◆ Data for this task ◆
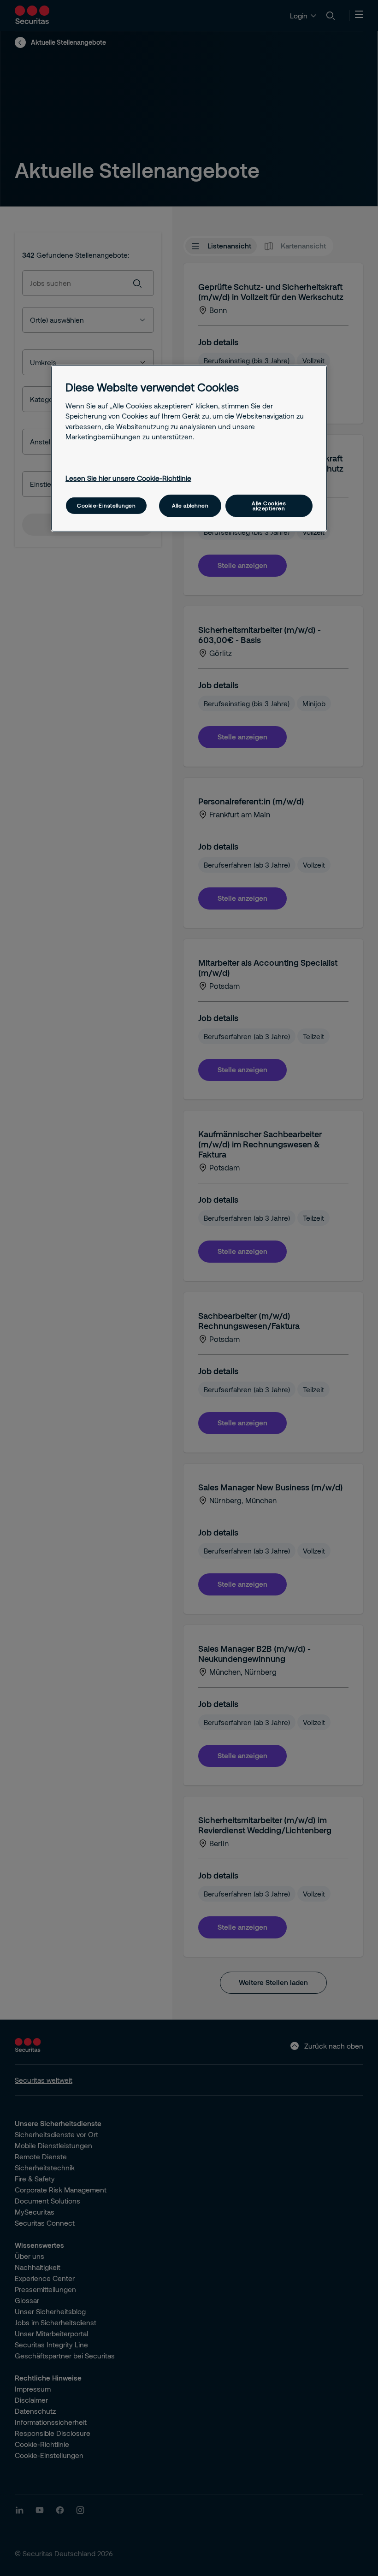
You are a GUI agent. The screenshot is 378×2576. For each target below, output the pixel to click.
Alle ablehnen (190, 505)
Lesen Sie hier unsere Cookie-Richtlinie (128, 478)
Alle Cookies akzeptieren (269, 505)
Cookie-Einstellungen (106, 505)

==

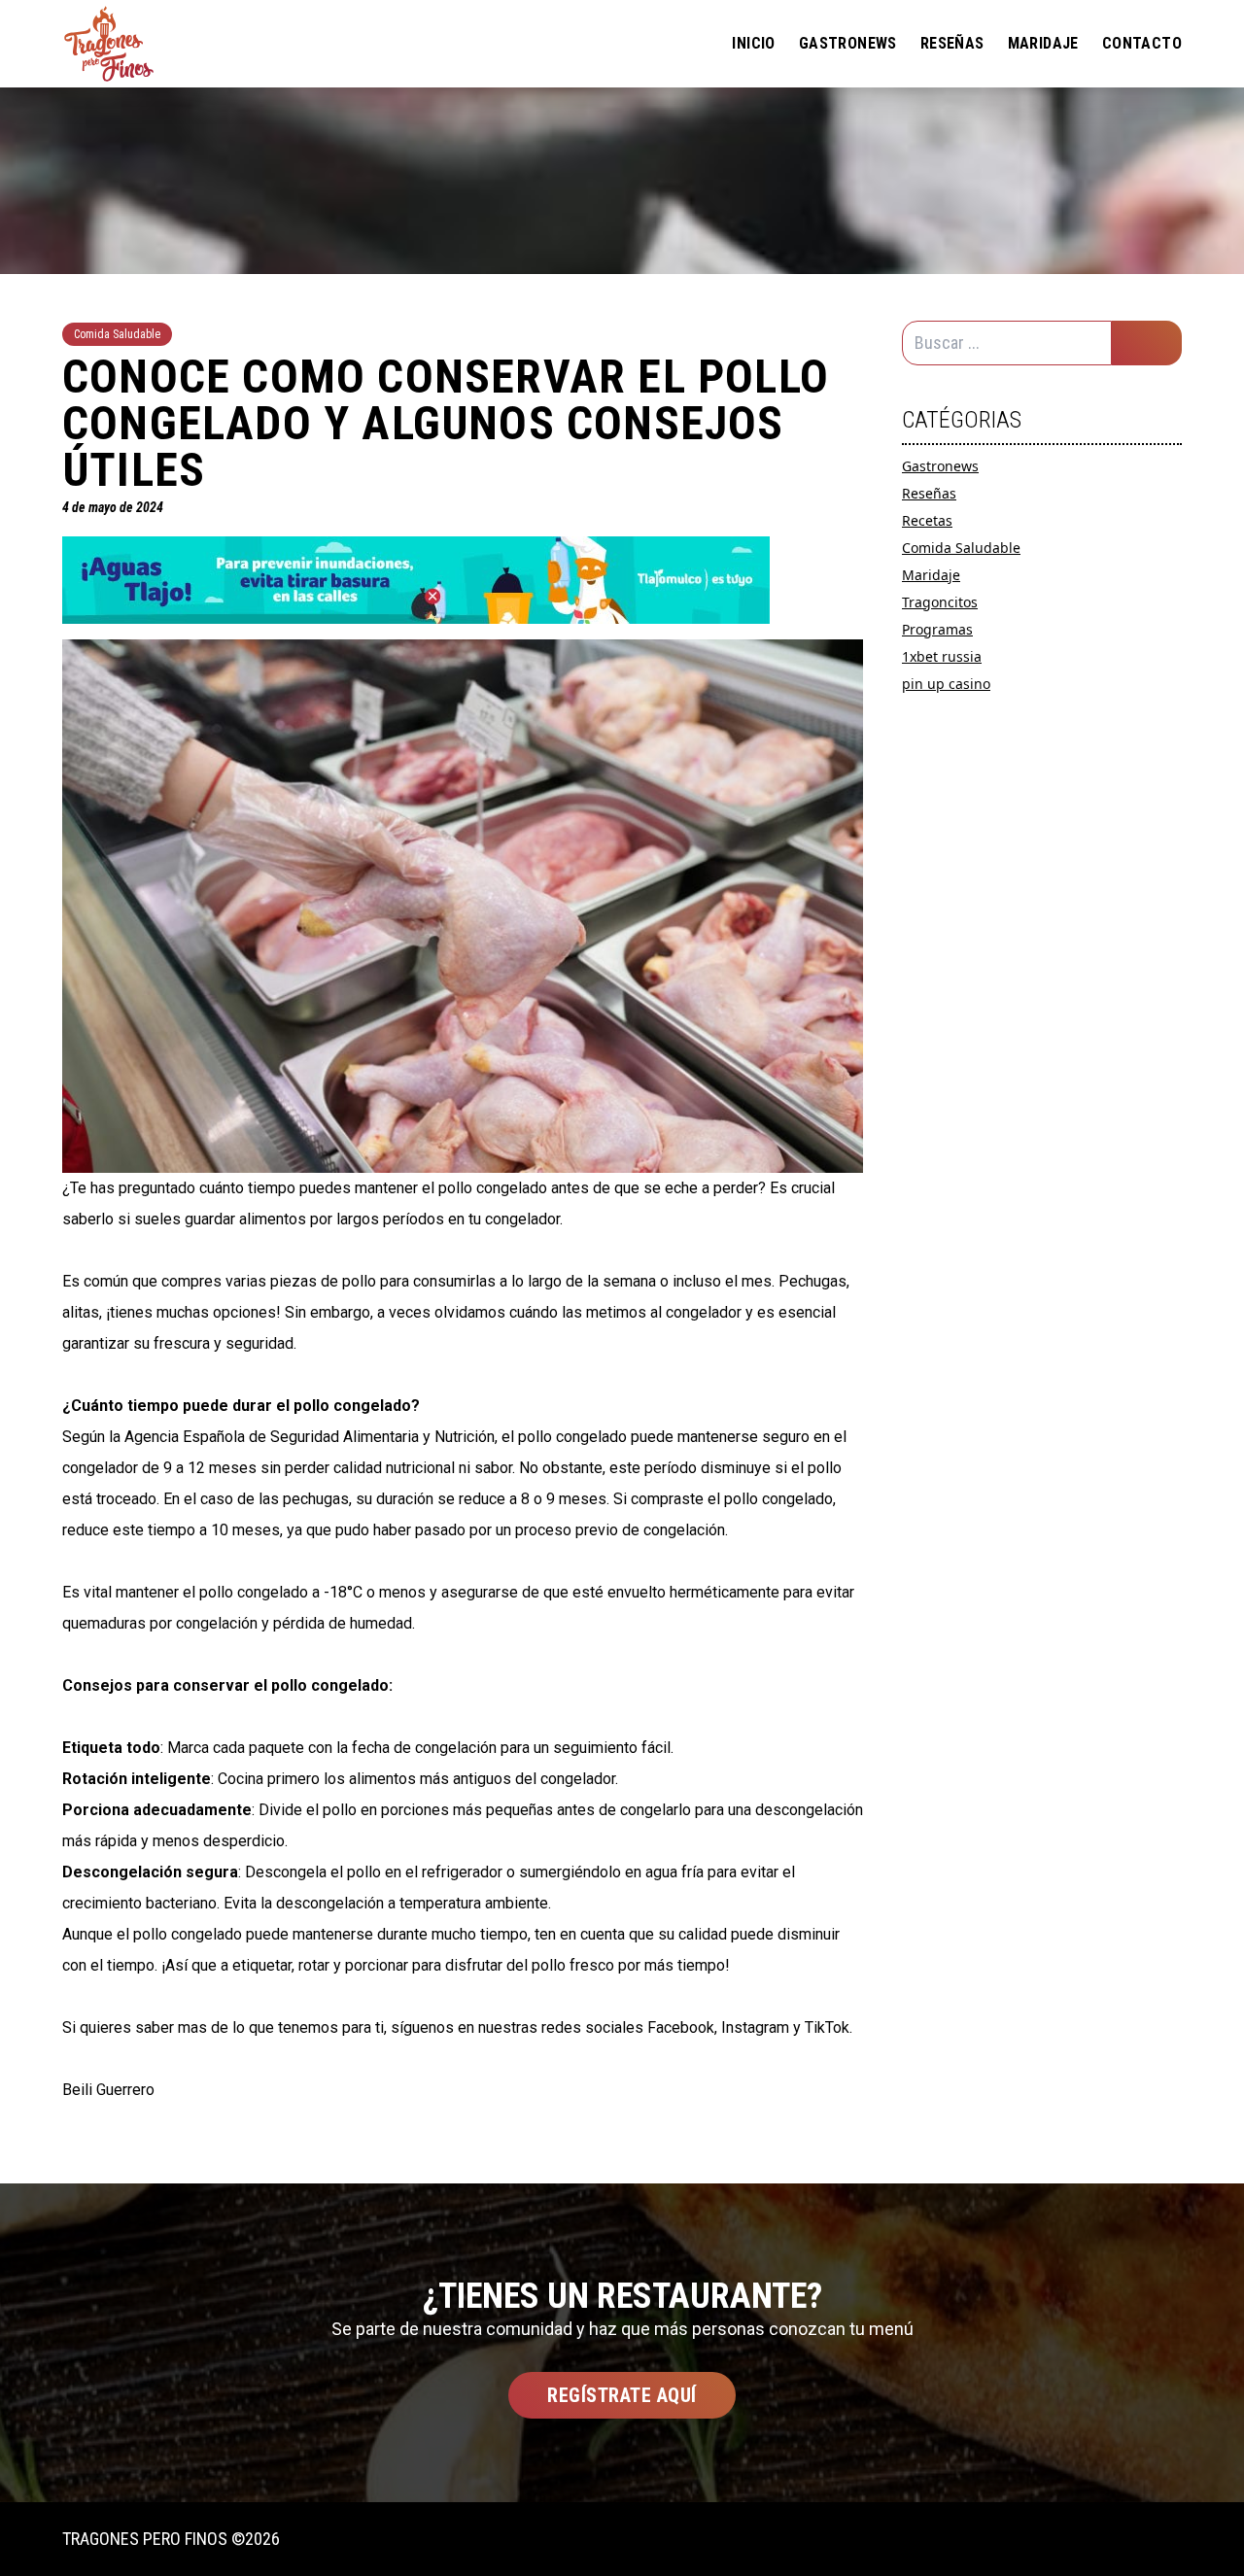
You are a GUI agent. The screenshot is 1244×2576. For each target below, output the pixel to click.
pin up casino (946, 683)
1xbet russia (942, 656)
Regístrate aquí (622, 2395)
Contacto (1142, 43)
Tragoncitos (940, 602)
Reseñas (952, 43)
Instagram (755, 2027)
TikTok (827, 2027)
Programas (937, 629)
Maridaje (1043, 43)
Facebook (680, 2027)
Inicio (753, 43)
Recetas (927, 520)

◆ Assignment ◆
Please transcribe exactly the lines above from the line that has "1xbet russia (942, 656)" up to and including the line that has "Recetas (927, 520)"; no other line belongs in the answer.

◆ Response area ◆
1xbet russia (942, 656)
Regístrate aquí (622, 2395)
Contacto (1142, 43)
Tragoncitos (940, 602)
Reseñas (952, 43)
Instagram (755, 2027)
TikTok (827, 2027)
Programas (937, 629)
Maridaje (1043, 43)
Facebook (680, 2027)
Inicio (753, 43)
Recetas (927, 520)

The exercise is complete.